其实驱动这种衰败步入快车道的原因,也不难理解,现代文明中的成就被整个西方意识形态引导到了一个物化成对财产(钱)的掌握,从此,整个社会(含中国在内),都变成了追求金钱的富有来显示自己的成就,人们也就逐步放弃了追求科学的真和艺术的美,科学家和艺术家也不例外。

现代管理学的发展也起到了推波助澜的作用,很多科学团队居然都有经理人来负责科研工作的营运(号称「公司化」管理),如果他们的策略是忽悠投资人的资金,那么自然就会出现科研学术造假,另外一个方面,如果他们的策略是针对市场(忽悠消费者),那么一定会出现产品的虚假宣传。

演艺界更是有各种负责市场和营销的专业公司负责对人员进行包装和宣传(号称打造「人设」),演艺人成功与否,早就不在于人员艺术功底的深厚程度,而在于此人背后支持者的资金雄厚程度。

人类文明的这一次衰退的基本动因,源自全人类的价值取向在西方强大的媒体和学术引导下的改变。个人对未来出现价值观方面的纠正的可能性,感到极度悲观!

是的。

MIT Media Lab过去几年的主管Joi Ito,连科学家都谈不上,纯粹是商业界穿针引线的专家,难怪会被扯入Epstein丑闻。这个案例,其实就是你讨论的这个问题的典型症状。

王孟源2019/10/13 02:25回覆
4楼. ethan
2019/10/12 01:00
我个人的感觉是流行乐以及摇滚或者一些alternative的音乐似乎也在衰亡中,我追的很多乐队二十年前,到十年前,到最近创作的音乐完全不是一个档次上,而且最奇特的是乐队越来越没有一个特色,亦即能够区别自己和别的乐队的idiosyncracy,反而大家都越来越像彼此。我的观察(未经证实的)是这和唱片界对利润的追逐和商业形态的变化不无关系。二十年前,大家用有限的资金购买唱片,制作人和创作者需要抓住的是核心的粉丝,所以他们需要实实在在地创作能够区别自己与别人的特色音乐。而现在,唱片界已经几乎被流媒体统治了,每个人都花一定固定的钱购买音乐订阅就可以不受限制地随听所欲,那自然创作者需要迎合的是最广大的群体的共同的喜好,结果就是音乐越来越流于简单而强烈的节奏,以及朗朗上口但缺少变化和深度的旋律和歌词。从这点来看,这似乎真的是一个越来越平庸的时代。
你说的有道理,但是现代流行音乐大部分还称不上艺术,而是商业上批量生产的消费品,尤其是日本、韩国之流。 王孟源2019/10/12 03:58回覆
3楼. 狐禅
2019/10/11 19:37

版主将科学与㙯术并论,实在含义深刻。科学与艺术在创新的过程中,都经过非理性的思考跳跃,然而前者目的在求真—以可复制为其特色,后者则在求美—独一无二是价值所在。

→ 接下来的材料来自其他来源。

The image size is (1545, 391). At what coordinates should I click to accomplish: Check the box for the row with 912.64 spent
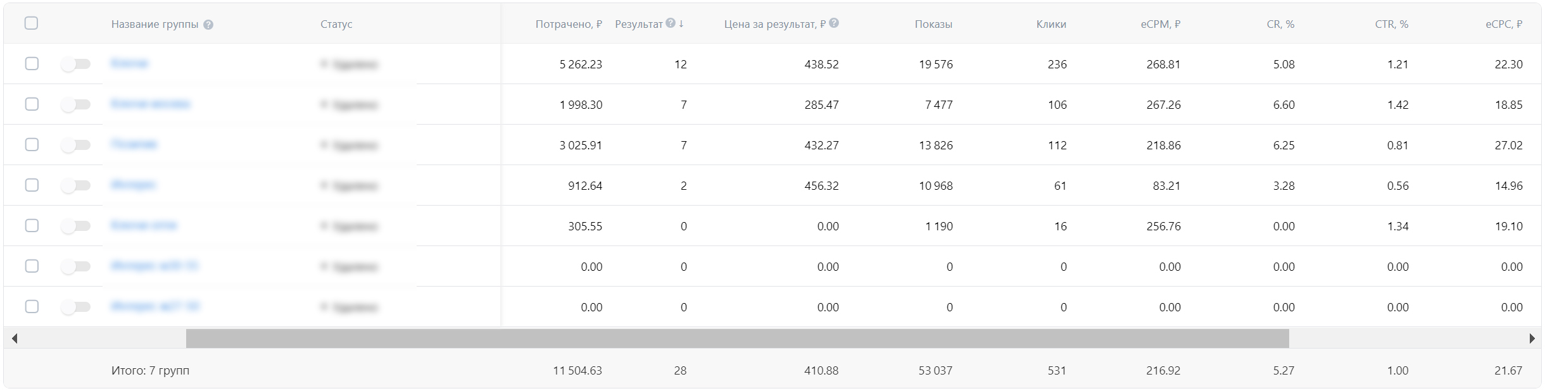(x=32, y=185)
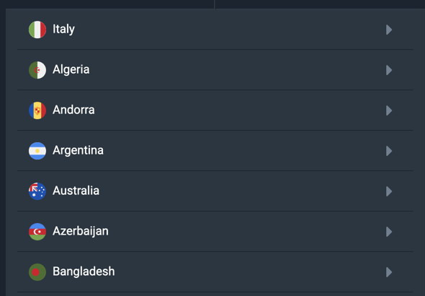Click the Andorra flag icon
Viewport: 425px width, 296px height.
[x=37, y=110]

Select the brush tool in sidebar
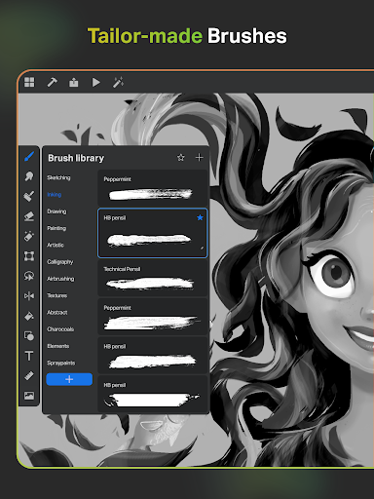(x=29, y=156)
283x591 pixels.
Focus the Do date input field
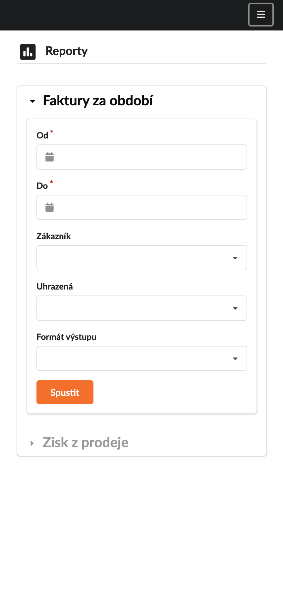(142, 207)
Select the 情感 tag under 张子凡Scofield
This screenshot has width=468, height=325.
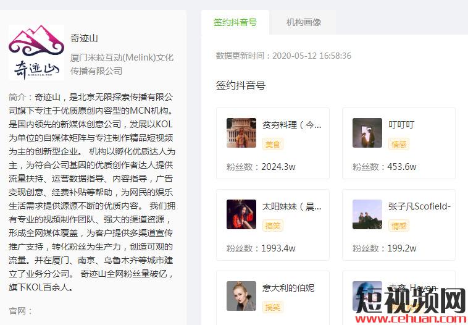[399, 226]
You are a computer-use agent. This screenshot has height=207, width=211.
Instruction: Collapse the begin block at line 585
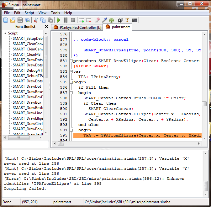coord(71,82)
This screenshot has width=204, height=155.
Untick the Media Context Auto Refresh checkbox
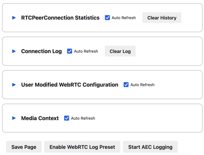(x=67, y=118)

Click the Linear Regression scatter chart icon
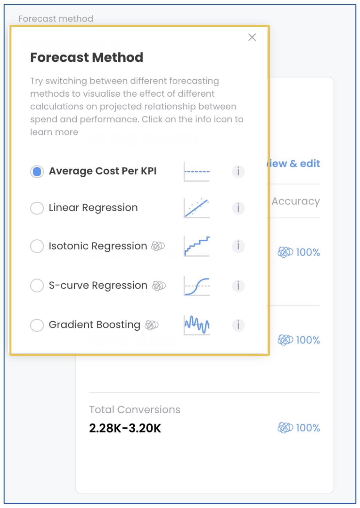(197, 208)
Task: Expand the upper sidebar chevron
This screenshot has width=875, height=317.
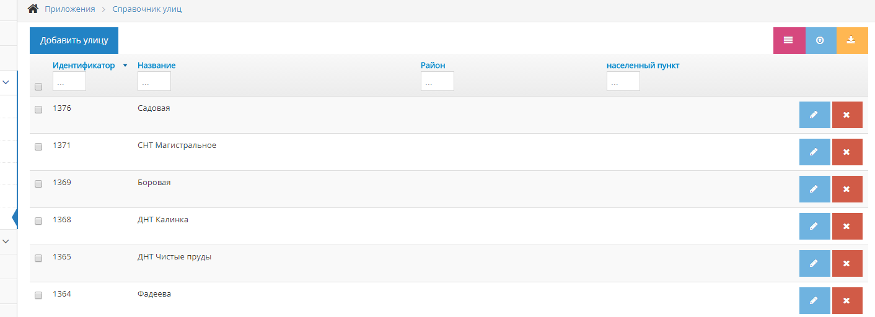Action: click(x=6, y=82)
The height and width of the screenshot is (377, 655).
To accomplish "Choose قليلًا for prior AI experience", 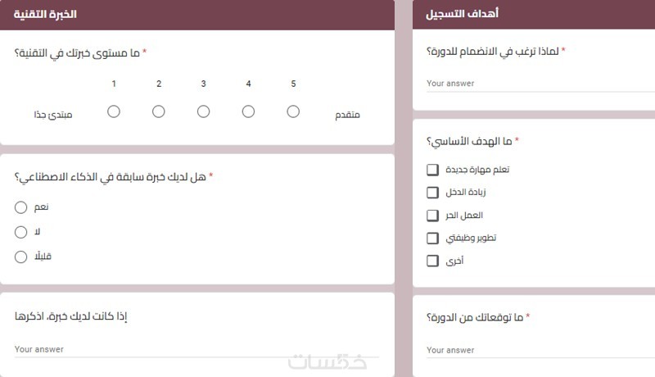I will pyautogui.click(x=21, y=257).
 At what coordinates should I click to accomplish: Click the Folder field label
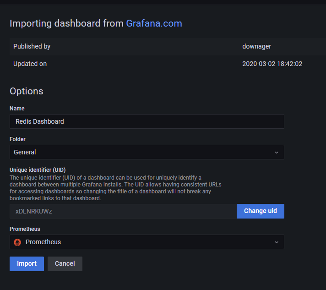click(19, 139)
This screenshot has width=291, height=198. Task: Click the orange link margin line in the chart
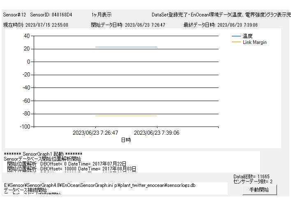tap(126, 116)
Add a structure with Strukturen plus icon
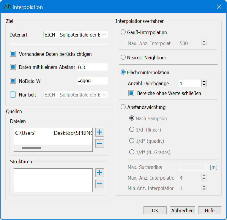Viewport: 227px width, 220px height. tap(100, 172)
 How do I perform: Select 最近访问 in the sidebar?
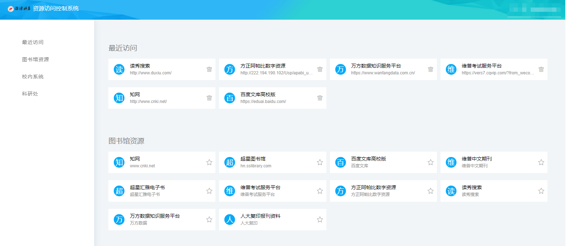pyautogui.click(x=33, y=42)
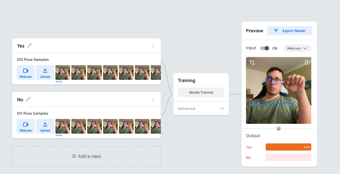The height and width of the screenshot is (174, 340).
Task: Click the flip camera icon on preview
Action: 307,62
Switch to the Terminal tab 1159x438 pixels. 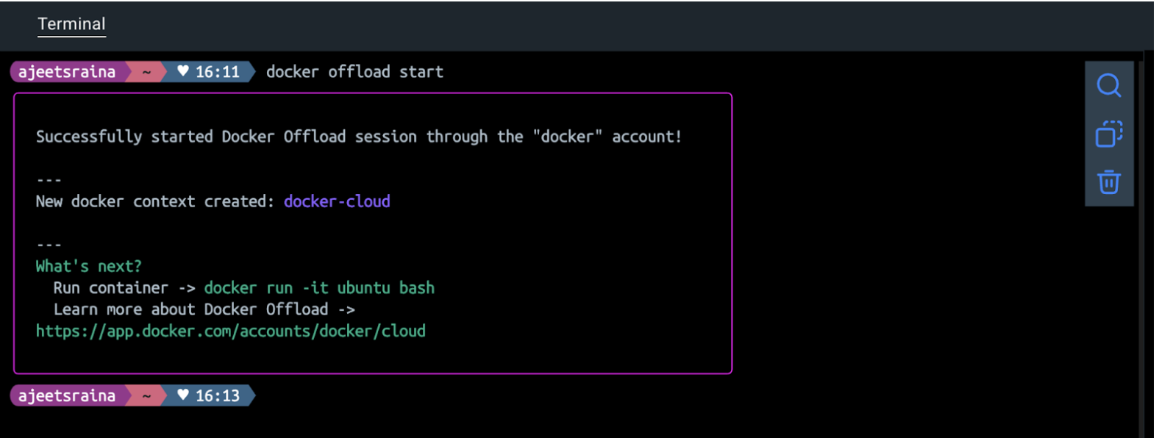click(71, 24)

科学的可复制重点在产生结果现象的各条件,这在物理相对容易;在生医领域则因环境非常复杂而困难,连始做者都不见得可完全把握,因此得以统计来说服观众。但即使统计都时常用错(两常态分布数值的商,不能以常态分布分析)。所以可重复率低并不意外。但是糟糕的是很多人不思考检讨条件细节,只求结果哗众取宠,这是不利科学推进的,对学生更有不好的影响。

而在歌剧方面,十九世纪以来为大剧院设计的演唱,不仅折磨演唱者的器官,也考验听众的耐心和耳膜。拉风箱式的唱功,老实说,美感有限。但是去听些巴洛歌剧就有「如听仙乐耳暂明」的清新感,音色与咬字的琢磨,考验的是演唱者运用声带与呼吸的技巧而不是出气量。Handel, Hasse, Propora or Vivaldi都有作品录音可听,而其中为当时阉唱师所写的一些技巧极高的曲子,现在都由mezzosoprano 如Bartoli,Hallenberg,Didonato,Genaux 或countertenor 如Fagioli,Jaroussky 及Cencic (2012前)演唱。只是他们都出现在欧洲歌剧院。美国大都市还没学到这种品味。倒是有位美国男高音Brownlee,音色与Pavarotti近似,值得注意,要不是肤色不对,他早红了。

正文里有关声乐技巧的讨论,当然是极度简化的;其实胸音可以唱出轻柔婉转,Crooning也可以僞装出阴暗的音色,只是那三个副作用永远存在。

至于17、18世纪的歌剧,用的也是胸音。歌剧是文艺复兴时期,Florence的一批文人依据复古的精神,从古希腊的演说剧发展出来的,而希腊的演说剧原本就是胸音,这是因爲古希腊的剧场是露天的,而且可以坐几千人。

王孟源2019/10/12 00:33回覆
2楼. 上大人(双城记)
2019/10/11 11:08
科技取代了真材实料

想不到格主对这方面都有很深入的认识。

但真材实学的人不是代代都能出那么多﹐科技就能补不足了﹔以前数百人供歌唱表演的大厅已算是很大的了﹐但今天还有大巨蛋﹐或随便能放数万人的场地﹐没有音响设备又怎能共乐呢? 早年很多人还玩Hi-Fi, 讲究设备和放的位置﹐我邻居自盖房屋﹐就是为他那套音响而设计的﹔但今天小小的设备已能有很好的立体声效果。所以真材实料就没以前那么需要了。

如果只是谈大众娱乐,我同意你的说法;但是歌剧也同时是声乐这个艺术领域的尖峰,衰落到非得靠录音间的帮助,就像所有画家集体停止作画,全部改用计算机合成图片,实在是人类全体的损失。 王孟源2019/10/11 11:33回覆
1楼. 贞曜
2019/10/11 09:17
衰败的螺旋

前段时间见到Richard Thaler对拉弗曲线的批判,但是此种言论也好行为经济学论述的出版也好,都并未从社会经济的迷思中唤醒大众,由此可见学界(与艺术界)的堕落和国家社会主体的浑噩是互相结合互相选择的…… 希望大陆能将社会经济课程像政治课一样纳入义务教育中。

不知罗马帝国的腐败和其政体变革是否有直接关系?

其实学术/艺术界的腐化过程,和国家整体经济政治的腐化,有很强的类似性:两者都是先有既得利益阶级(前者是教授,后者是土豪财阀)形成,然后他们的私利与公众利益出现分歧,国家社会却无力纠正。

我对现代英美绝对自由主义思想的反感,就是筑基在其容许各行各业以及利益集团无限制地追逐私利,甚至容许自我规范(如Boeing),那么自然是鼓励腐化。

罗马在屋大维称帝之后,有过短暂的集权高效时期,但是帝位二传到Caligula,军队就已经尾大不掉了。Caligula没有管好财政,付不出军团的薪水时,被部队反叛杀死,从此罗马不再有能纠正所有自私腐化势力的国家领导。